The script was by William Fairchild who had written Morning Departure (1950), also directed by Baker. The director called it "a bomb in the bomb locker story... all pretty formula stuff. It's not very good... The whole film should have been set in 1885 on a sailing ship. It was sort of a Victorian film. It just didn't work as a modern day film." He added "there was this fatal flaw, it was an old-fashioned story in an almost contemporary setting and it didn’t really work." It was a rare drama from Group Film Productions - the main production arm of Rank - to focus on a female character.

Baker felt the "only interesting thing about" the film was it used a new form of back projection, a blue backing system, or the travelling matte. This technique allowed the foreground to be separated from the background, enabling a moving matte behind which the desired background could be inserted later. Baker claimed this was used in 60% of the movie. It was the first Rank film shot in VistaVision.

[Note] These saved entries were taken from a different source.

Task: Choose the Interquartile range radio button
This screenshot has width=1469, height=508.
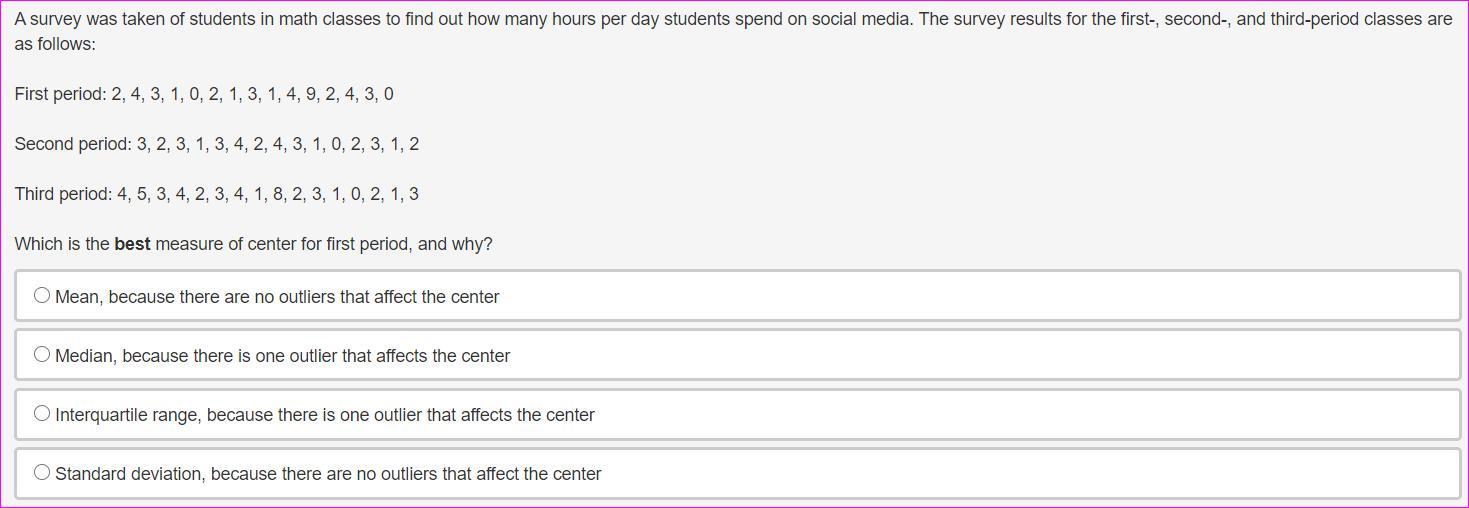Action: coord(42,413)

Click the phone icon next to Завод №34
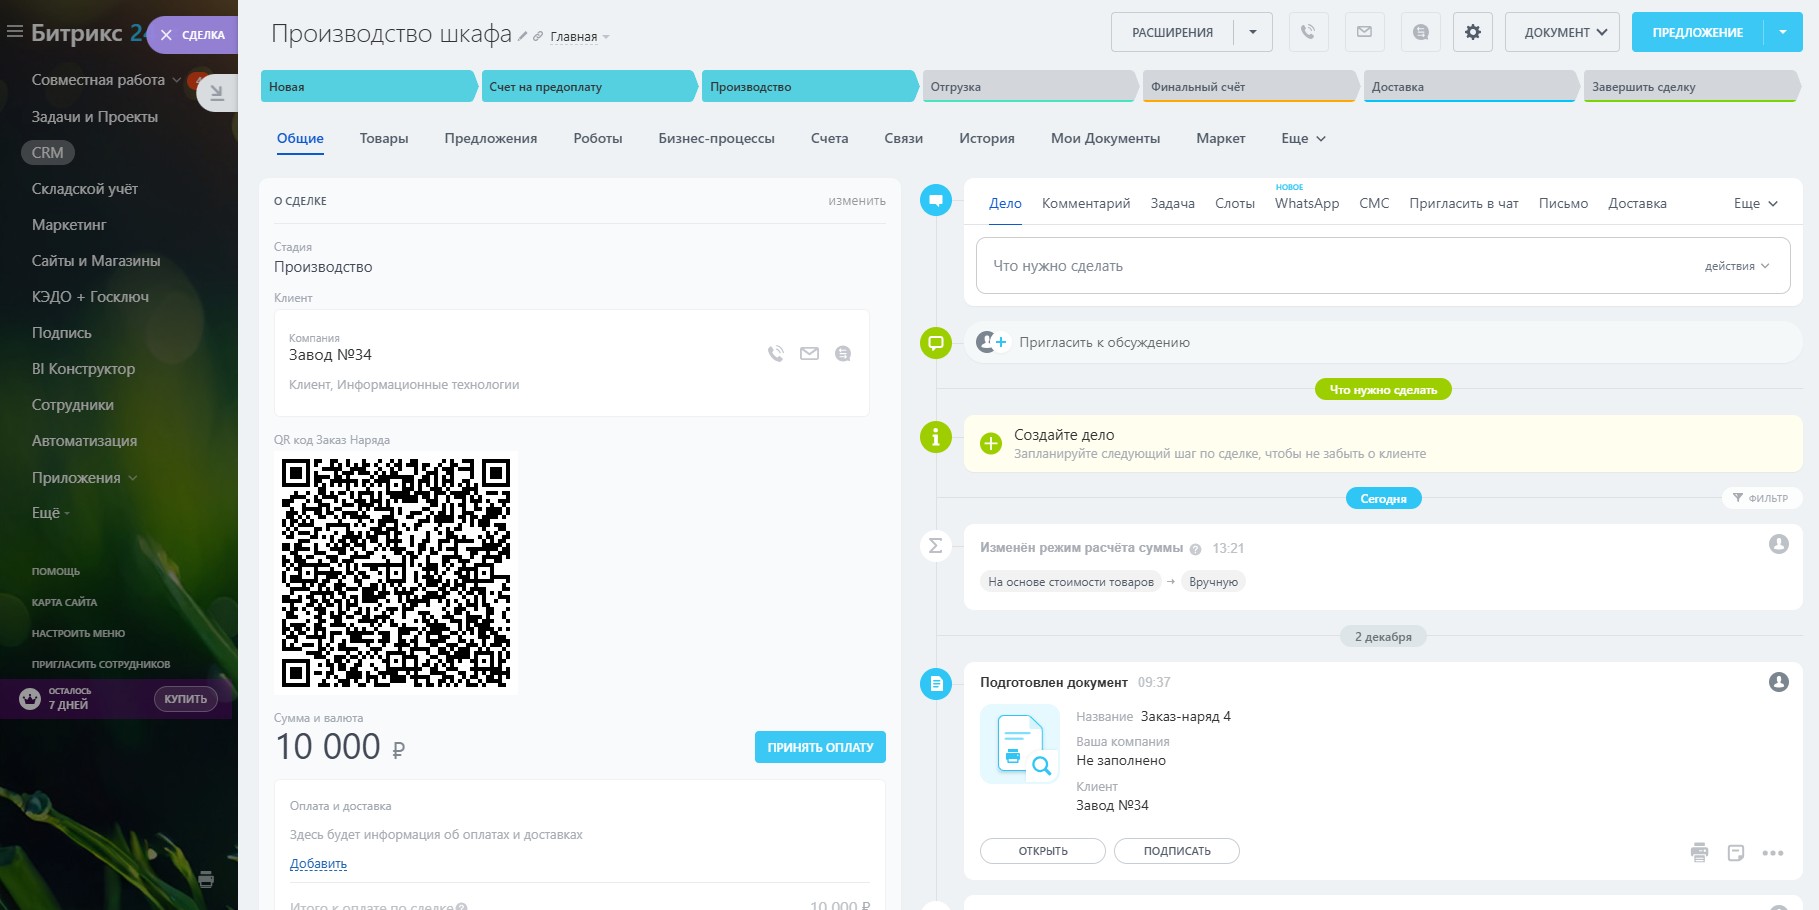coord(775,353)
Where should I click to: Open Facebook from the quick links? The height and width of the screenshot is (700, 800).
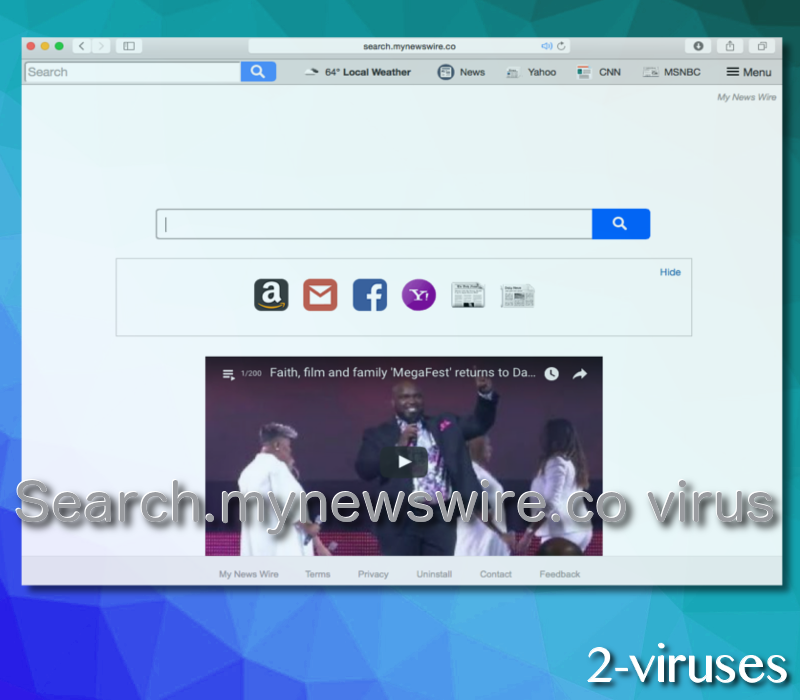pos(369,295)
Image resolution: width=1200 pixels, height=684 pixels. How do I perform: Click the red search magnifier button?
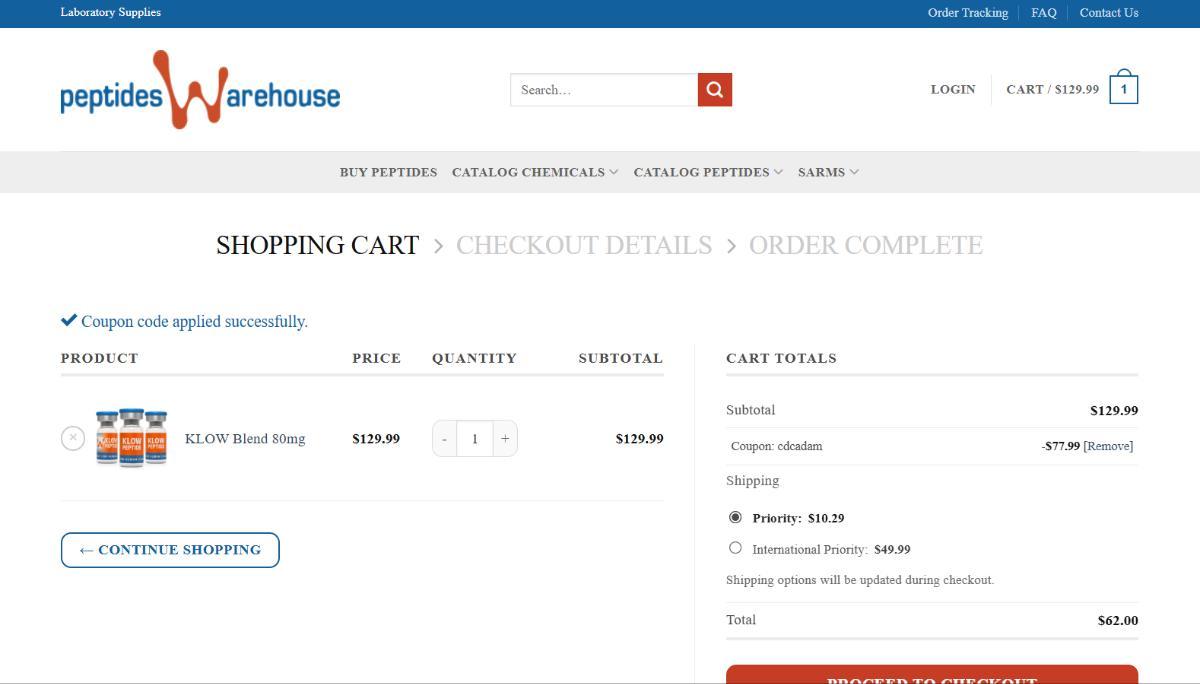(714, 90)
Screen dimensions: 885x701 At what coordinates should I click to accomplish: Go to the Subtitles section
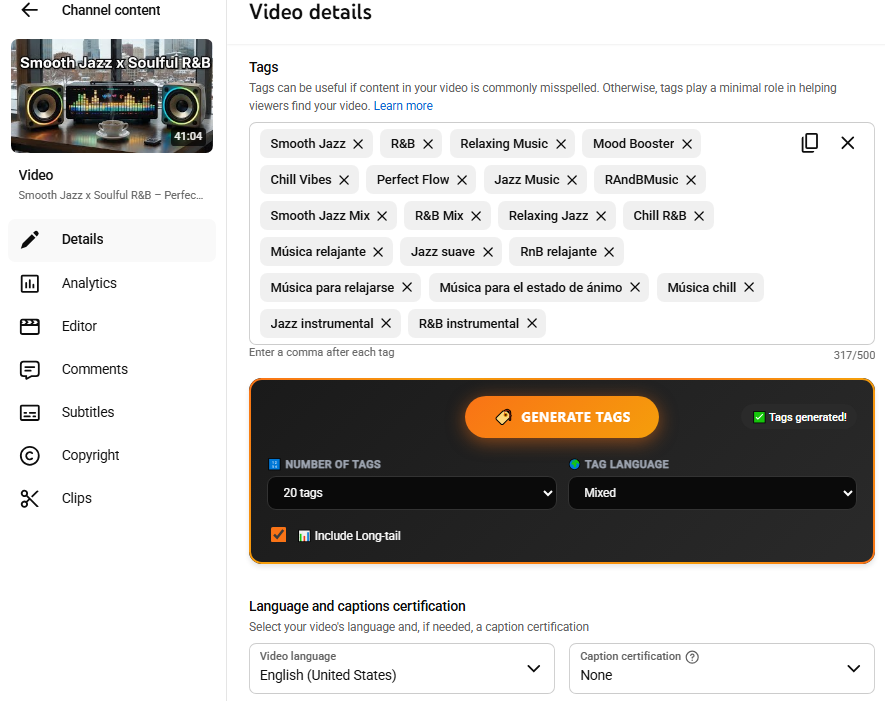[x=88, y=412]
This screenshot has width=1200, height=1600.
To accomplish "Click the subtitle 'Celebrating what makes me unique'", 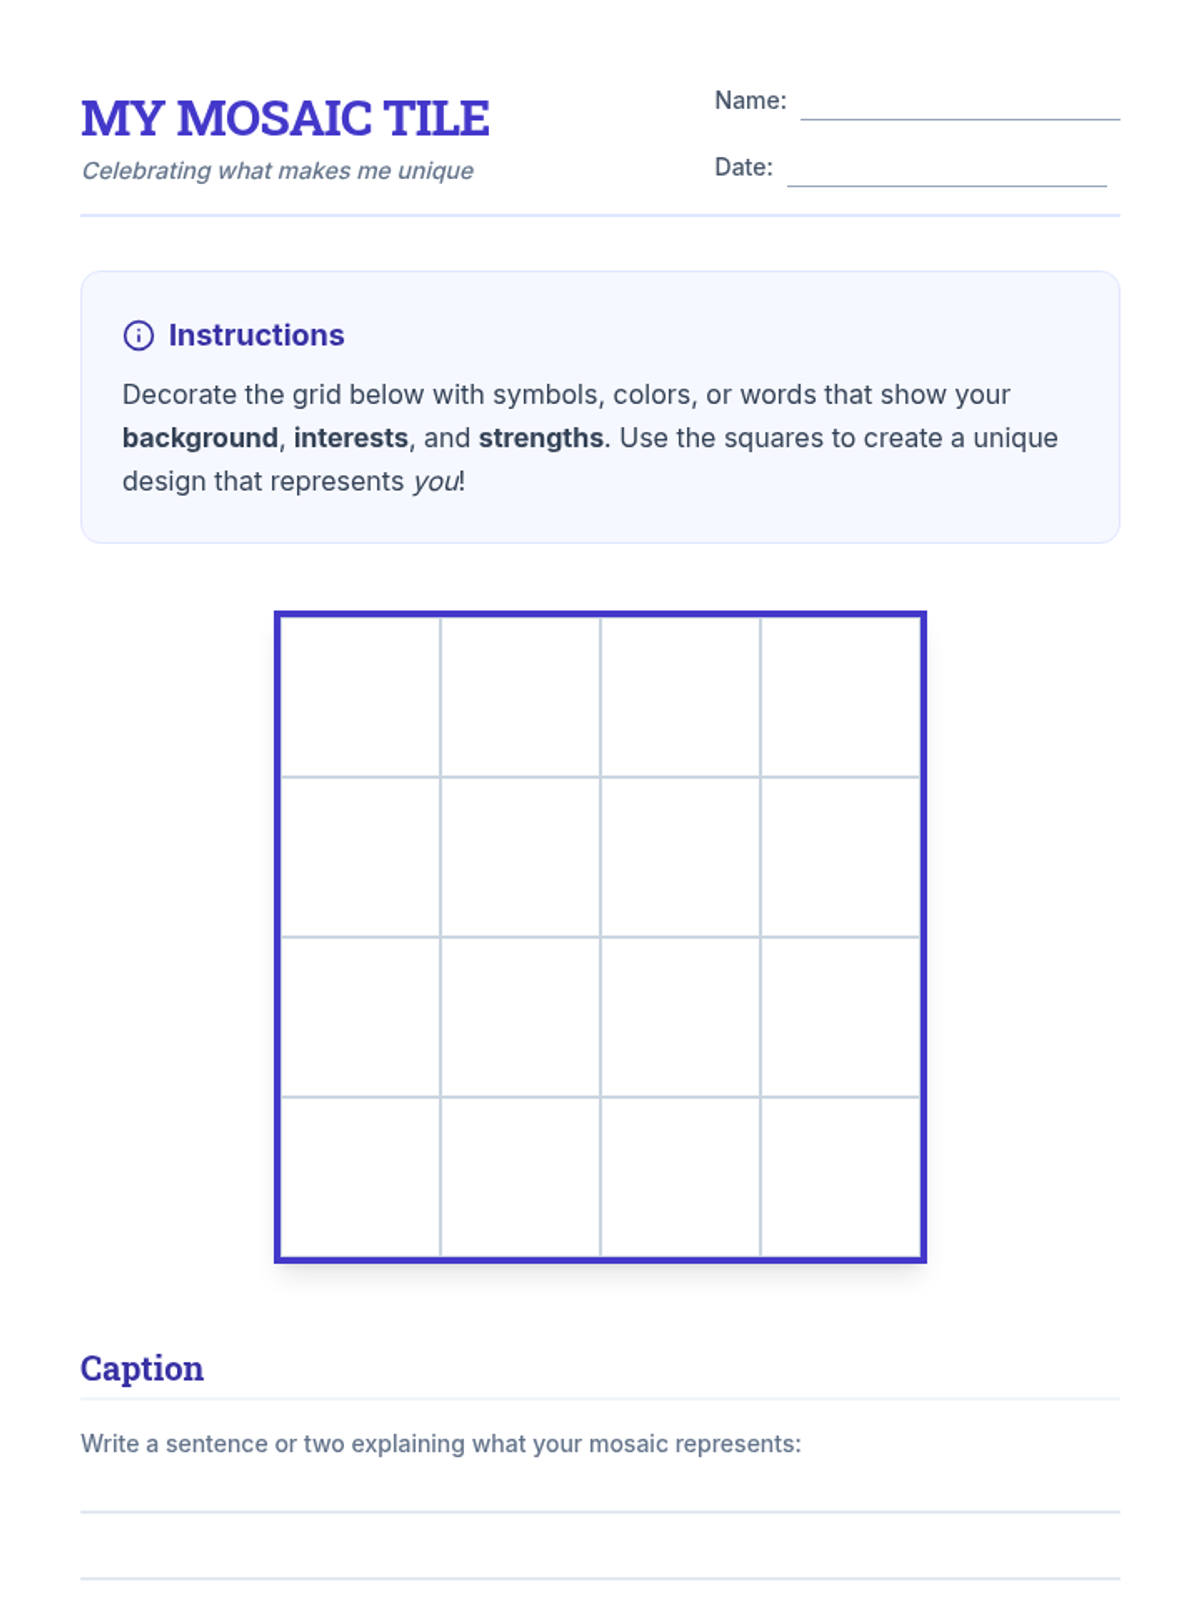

Baker called Finch "probably more of a theatre actor than a cinema actor. I liked him. He was a wonderful sort of con-man — he had about three different life stories he would tell you, all completely different and hilariously funny. I really don’t know what the truth was and I didn’t care. He was such great fun and a very, very good actor. Passage Home had a marvellous cast."

Diane Cilento's casting was announced in September 1954. She was cast after producer Julian Wintle had seen 60 people. Cilento had only recently appeared on stage in The Big Knife and signed a five-year contract with Alex Korda. Her co star was Peter Finch, a fellow Australian.

The film was shot at Pinewood Studios in November 1954. It was the first film Finch made under a new five-year contract with the Rank Organisation.

It was also the first film Michael Craig made under contract to Rank. He said filming went for over three months and was impressed by the set, saying "the art department, if no one else, had done us proud."

Cilento wrote in her memoirs that there was an ego clash between Steel and Finch on set although it was "a mismatch" because of Finch's greater skill as an actor. Cilento says that Finch was exhausted during filming because of an affair he was having with Vivien Leigh. However she says Finch challenged Steel to drinking competitions at lunch which resulted in Steel being unable to handle his lines in the afternoon.

Baker said "the film went out and they probably made a bit of money on it. It was certainly well made. It was a splendid production, storm sequences and all that stuff."

==Reception==
The Monthly Film Bulletin wrote: "This is a film made with considerable if impersonal accomplishment, and an efficient surface realism; the story has promising elements, and there is evidence of determination in the writing generally to get beyond the stereotype in the characterisations of the crew of the Bulinga. To a limited extent, it succeeds, and the supporting figures achieve a measure of individuality. The main situation, however, is insufficiently explored. Only Ryland (played with an effective, sullen concentration by Peter Finch) emerges as a fully rounded figure; Ruth (Diane Cilento, a clearly interesting personality here none too happily cast) remains an elusive, too passive character, and Vosper (Anthony Steel) is colourless. The triangle situation, anyway, is lost at its crisis by the intervention of the storm, a deus ex machina in disguise which takes up an unconscionable amount of footage. There are good minor performances by Gordon Jackson, Bryan Forbes and Cyril Cusack."

Filmink argued the film would have been more successful if it was
a war film.

Academic Jeffrey Richards argued the movie, with its "bleak pessimistic universe", fit very much into the type of film Baker regularly made. "He returned again and again to the theme of ordinary people put into extraordinary situations, pushed to the edge and tested to the limit. How they cope is explored with extraordinary observation, sensi¬ tivity and insight. It is this preoccupation that links his psychological thrillers and his maritime dramas."

Baker's biographer argued the film "might just be, in terms of its depiction of repression, the quintessential British film of the 1950s."